What to work on: Give back the entire listing exactly as it was provided.

Given information:

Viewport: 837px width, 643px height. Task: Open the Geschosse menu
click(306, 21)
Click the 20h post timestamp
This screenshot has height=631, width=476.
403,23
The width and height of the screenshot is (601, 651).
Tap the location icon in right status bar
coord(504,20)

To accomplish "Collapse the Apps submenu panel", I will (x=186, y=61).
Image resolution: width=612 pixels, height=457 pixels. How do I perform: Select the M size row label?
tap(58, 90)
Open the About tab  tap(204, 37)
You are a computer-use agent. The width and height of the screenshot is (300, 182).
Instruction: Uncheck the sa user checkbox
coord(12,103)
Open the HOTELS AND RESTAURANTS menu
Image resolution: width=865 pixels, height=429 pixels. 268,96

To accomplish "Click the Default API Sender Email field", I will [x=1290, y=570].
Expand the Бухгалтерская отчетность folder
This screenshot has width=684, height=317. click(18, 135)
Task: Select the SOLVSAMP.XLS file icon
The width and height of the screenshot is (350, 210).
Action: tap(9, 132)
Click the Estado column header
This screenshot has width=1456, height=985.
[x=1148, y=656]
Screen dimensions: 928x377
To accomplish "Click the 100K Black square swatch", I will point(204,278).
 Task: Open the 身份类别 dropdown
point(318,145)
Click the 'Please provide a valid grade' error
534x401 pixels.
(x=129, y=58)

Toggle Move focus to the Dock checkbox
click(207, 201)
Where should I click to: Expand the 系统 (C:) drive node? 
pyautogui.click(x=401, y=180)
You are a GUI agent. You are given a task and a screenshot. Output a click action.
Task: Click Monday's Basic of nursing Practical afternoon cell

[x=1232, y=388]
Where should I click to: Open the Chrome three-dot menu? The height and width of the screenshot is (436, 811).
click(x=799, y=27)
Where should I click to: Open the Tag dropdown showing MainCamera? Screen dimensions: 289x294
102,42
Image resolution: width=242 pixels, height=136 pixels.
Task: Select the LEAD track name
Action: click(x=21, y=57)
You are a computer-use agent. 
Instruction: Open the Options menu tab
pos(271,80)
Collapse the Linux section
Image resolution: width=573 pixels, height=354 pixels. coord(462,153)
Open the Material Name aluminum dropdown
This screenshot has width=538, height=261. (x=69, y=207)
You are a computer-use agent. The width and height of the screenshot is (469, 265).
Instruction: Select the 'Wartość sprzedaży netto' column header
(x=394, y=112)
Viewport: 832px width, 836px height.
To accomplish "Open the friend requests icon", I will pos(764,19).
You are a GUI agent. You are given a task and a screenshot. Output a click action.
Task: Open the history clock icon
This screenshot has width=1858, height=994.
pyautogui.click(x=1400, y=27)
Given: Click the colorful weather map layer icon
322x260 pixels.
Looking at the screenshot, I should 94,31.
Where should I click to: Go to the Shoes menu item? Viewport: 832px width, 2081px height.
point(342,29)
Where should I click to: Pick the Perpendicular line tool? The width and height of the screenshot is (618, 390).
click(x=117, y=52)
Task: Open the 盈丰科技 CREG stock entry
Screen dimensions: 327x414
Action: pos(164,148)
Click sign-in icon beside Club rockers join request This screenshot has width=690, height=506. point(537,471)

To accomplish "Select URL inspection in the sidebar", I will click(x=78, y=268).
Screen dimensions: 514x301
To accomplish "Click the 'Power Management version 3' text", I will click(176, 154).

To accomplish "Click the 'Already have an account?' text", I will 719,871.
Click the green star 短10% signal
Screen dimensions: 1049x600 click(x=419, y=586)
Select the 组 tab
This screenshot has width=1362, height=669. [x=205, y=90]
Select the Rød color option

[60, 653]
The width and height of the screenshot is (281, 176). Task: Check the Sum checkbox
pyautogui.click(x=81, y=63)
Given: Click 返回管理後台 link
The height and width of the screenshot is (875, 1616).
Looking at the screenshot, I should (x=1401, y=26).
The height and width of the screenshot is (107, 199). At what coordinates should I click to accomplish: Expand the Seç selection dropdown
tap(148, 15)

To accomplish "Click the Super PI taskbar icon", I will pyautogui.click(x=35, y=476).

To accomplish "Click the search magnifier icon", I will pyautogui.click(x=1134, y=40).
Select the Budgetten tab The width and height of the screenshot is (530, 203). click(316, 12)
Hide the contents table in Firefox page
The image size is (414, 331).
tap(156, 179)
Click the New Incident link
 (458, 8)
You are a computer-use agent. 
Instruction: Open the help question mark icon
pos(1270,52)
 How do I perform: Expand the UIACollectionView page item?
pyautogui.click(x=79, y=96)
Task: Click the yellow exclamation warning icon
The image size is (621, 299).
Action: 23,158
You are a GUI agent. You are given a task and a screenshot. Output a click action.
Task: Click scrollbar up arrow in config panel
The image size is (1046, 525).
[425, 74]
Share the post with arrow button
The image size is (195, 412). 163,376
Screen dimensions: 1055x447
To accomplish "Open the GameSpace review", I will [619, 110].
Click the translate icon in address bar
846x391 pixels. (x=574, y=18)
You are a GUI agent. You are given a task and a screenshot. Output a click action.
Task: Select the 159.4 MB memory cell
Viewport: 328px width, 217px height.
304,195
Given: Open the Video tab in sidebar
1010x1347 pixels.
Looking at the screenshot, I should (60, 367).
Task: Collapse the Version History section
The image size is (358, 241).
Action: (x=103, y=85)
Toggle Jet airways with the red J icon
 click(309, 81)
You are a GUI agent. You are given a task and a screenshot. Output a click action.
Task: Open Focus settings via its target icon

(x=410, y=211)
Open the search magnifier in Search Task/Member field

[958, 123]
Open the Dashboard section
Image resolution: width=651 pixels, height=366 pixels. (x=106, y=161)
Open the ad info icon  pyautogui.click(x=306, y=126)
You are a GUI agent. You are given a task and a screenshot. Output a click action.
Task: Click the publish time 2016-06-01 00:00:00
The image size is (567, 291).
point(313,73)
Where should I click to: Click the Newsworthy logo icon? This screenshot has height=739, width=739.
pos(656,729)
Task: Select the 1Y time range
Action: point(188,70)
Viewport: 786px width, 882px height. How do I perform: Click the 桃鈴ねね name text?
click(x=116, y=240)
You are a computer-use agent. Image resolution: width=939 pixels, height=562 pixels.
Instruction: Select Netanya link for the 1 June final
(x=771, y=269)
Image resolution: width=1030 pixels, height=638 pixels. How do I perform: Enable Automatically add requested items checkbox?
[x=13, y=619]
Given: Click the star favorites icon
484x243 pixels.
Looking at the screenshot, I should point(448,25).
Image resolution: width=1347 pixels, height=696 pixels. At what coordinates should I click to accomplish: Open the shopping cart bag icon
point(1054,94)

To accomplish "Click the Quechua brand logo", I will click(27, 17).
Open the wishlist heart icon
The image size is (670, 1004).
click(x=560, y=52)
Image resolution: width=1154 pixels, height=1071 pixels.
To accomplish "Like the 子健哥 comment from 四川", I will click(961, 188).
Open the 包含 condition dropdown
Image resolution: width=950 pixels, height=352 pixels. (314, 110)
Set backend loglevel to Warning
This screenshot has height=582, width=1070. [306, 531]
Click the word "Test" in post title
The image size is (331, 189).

Solution:
Viewport: 837px width, 643px height. Task: Open the Geschosse menu
click(306, 21)
Click the 20h post timestamp
This screenshot has height=631, width=476.
403,23
The width and height of the screenshot is (601, 651).
Tap the location icon in right status bar
coord(504,20)

To accomplish "Collapse the Apps submenu panel", I will (x=186, y=61).
Image resolution: width=612 pixels, height=457 pixels. How do I perform: Select the M size row label?
tap(58, 90)
Open the About tab  tap(204, 37)
You are a computer-use agent. The width and height of the screenshot is (300, 182).
Instruction: Uncheck the sa user checkbox
coord(12,103)
Open the HOTELS AND RESTAURANTS menu
Image resolution: width=865 pixels, height=429 pixels. 268,96

To accomplish "Click the Default API Sender Email field", I will [x=1290, y=570].
Expand the Бухгалтерская отчетность folder
This screenshot has width=684, height=317. click(18, 135)
Task: Select the SOLVSAMP.XLS file icon
The width and height of the screenshot is (350, 210).
Action: tap(9, 132)
Click the Estado column header
This screenshot has width=1456, height=985.
[x=1148, y=656]
Screen dimensions: 928x377
To accomplish "Click the 100K Black square swatch", I will point(204,278).
 Task: Open the 身份类别 dropdown
point(318,145)
Click the 'Please provide a valid grade' error
534x401 pixels.
(x=129, y=58)

Toggle Move focus to the Dock checkbox
click(207, 201)
Where should I click to: Expand the 系统 (C:) drive node? 
pyautogui.click(x=401, y=180)
You are a GUI agent. You are given a task and a screenshot. Output a click action.
Task: Click Monday's Basic of nursing Practical afternoon cell

[x=1232, y=388]
Where should I click to: Open the Chrome three-dot menu? The height and width of the screenshot is (436, 811).
click(x=799, y=27)
Where should I click to: Open the Tag dropdown showing MainCamera? Screen dimensions: 289x294
102,42
Image resolution: width=242 pixels, height=136 pixels.
Task: Select the LEAD track name
Action: click(x=21, y=57)
You are a computer-use agent. 
Instruction: Open the Options menu tab
pos(271,80)
Collapse the Linux section
Image resolution: width=573 pixels, height=354 pixels. coord(462,153)
Open the Material Name aluminum dropdown
This screenshot has width=538, height=261. (x=69, y=207)
You are a computer-use agent. The width and height of the screenshot is (469, 265).
Instruction: Select the 'Wartość sprzedaży netto' column header
(x=394, y=112)
Viewport: 832px width, 836px height.
To accomplish "Open the friend requests icon", I will pos(764,19).
You are a GUI agent. You are given a task and a screenshot. Output a click action.
Task: Open the history clock icon
This screenshot has width=1858, height=994.
pyautogui.click(x=1400, y=27)
Given: Click the colorful weather map layer icon
322x260 pixels.
Looking at the screenshot, I should 94,31.
Where should I click to: Go to the Shoes menu item? Viewport: 832px width, 2081px height.
point(342,29)
Where should I click to: Pick the Perpendicular line tool? The width and height of the screenshot is (618, 390).
click(x=117, y=52)
Task: Open the 盈丰科技 CREG stock entry
Screen dimensions: 327x414
Action: pos(164,148)
Click sign-in icon beside Club rockers join request This screenshot has width=690, height=506. point(537,471)

To accomplish "Select URL inspection in the sidebar", I will click(x=78, y=268).
Screen dimensions: 514x301
To accomplish "Click the 'Power Management version 3' text", I will click(176, 154).

To accomplish "Click the 'Already have an account?' text", I will 719,871.
Click the green star 短10% signal
Screen dimensions: 1049x600 click(x=419, y=586)
Select the 组 tab
This screenshot has width=1362, height=669. [x=205, y=90]
Select the Rød color option

[60, 653]
The width and height of the screenshot is (281, 176). Task: Check the Sum checkbox
pyautogui.click(x=81, y=63)
Given: Click 返回管理後台 link
The height and width of the screenshot is (875, 1616).
Looking at the screenshot, I should (x=1401, y=26).
The height and width of the screenshot is (107, 199). At what coordinates should I click to accomplish: Expand the Seç selection dropdown
tap(148, 15)

To accomplish "Click the Super PI taskbar icon", I will pyautogui.click(x=35, y=476).

To accomplish "Click the search magnifier icon", I will pyautogui.click(x=1134, y=40).
Select the Budgetten tab The width and height of the screenshot is (530, 203). click(316, 12)
Hide the contents table in Firefox page
The image size is (414, 331).
tap(156, 179)
Click the New Incident link
 (458, 8)
You are a computer-use agent. 
Instruction: Open the help question mark icon
pos(1270,52)
 How do I perform: Expand the UIACollectionView page item?
pyautogui.click(x=79, y=96)
Task: Click the yellow exclamation warning icon
The image size is (621, 299).
Action: 23,158
You are a GUI agent. You are given a task and a screenshot. Output a click action.
Task: Click scrollbar up arrow in config panel
The image size is (1046, 525).
[425, 74]
Share the post with arrow button
The image size is (195, 412). 163,376
Screen dimensions: 1055x447
To accomplish "Open the GameSpace review", I will [619, 110].
Click the translate icon in address bar
846x391 pixels. (x=574, y=18)
You are a GUI agent. You are given a task and a screenshot. Output a click action.
Task: Select the 159.4 MB memory cell
Viewport: 328px width, 217px height.
304,195
Given: Open the Video tab in sidebar
1010x1347 pixels.
Looking at the screenshot, I should (60, 367).
Task: Collapse the Version History section
The image size is (358, 241).
Action: (x=103, y=85)
Toggle Jet airways with the red J icon
 click(309, 81)
You are a GUI agent. You are given a task and a screenshot. Output a click action.
Task: Open Focus settings via its target icon

(x=410, y=211)
Open the search magnifier in Search Task/Member field

[958, 123]
Open the Dashboard section
Image resolution: width=651 pixels, height=366 pixels. (x=106, y=161)
Open the ad info icon  pyautogui.click(x=306, y=126)
You are a GUI agent. You are given a task and a screenshot. Output a click action.
Task: Click the publish time 2016-06-01 00:00:00
The image size is (567, 291).
point(313,73)
Where should I click to: Click the Newsworthy logo icon? This screenshot has height=739, width=739.
pos(656,729)
Task: Select the 1Y time range
Action: point(188,70)
Viewport: 786px width, 882px height. How do I perform: Click the 桃鈴ねね name text?
click(x=116, y=240)
You are a computer-use agent. Image resolution: width=939 pixels, height=562 pixels.
Instruction: Select Netanya link for the 1 June final
(x=771, y=269)
Image resolution: width=1030 pixels, height=638 pixels. How do I perform: Enable Automatically add requested items checkbox?
[x=13, y=619]
Given: Click the star favorites icon
484x243 pixels.
Looking at the screenshot, I should point(448,25).
Image resolution: width=1347 pixels, height=696 pixels. At what coordinates should I click to accomplish: Open the shopping cart bag icon
point(1054,94)

To accomplish "Click the Quechua brand logo", I will click(27, 17).
Open the wishlist heart icon
The image size is (670, 1004).
click(x=560, y=52)
Image resolution: width=1154 pixels, height=1071 pixels.
To accomplish "Like the 子健哥 comment from 四川", I will click(961, 188).
Open the 包含 condition dropdown
Image resolution: width=950 pixels, height=352 pixels. (314, 110)
Set backend loglevel to Warning
This screenshot has height=582, width=1070. [306, 531]
Click the word "Test" in post title
The image size is (331, 189).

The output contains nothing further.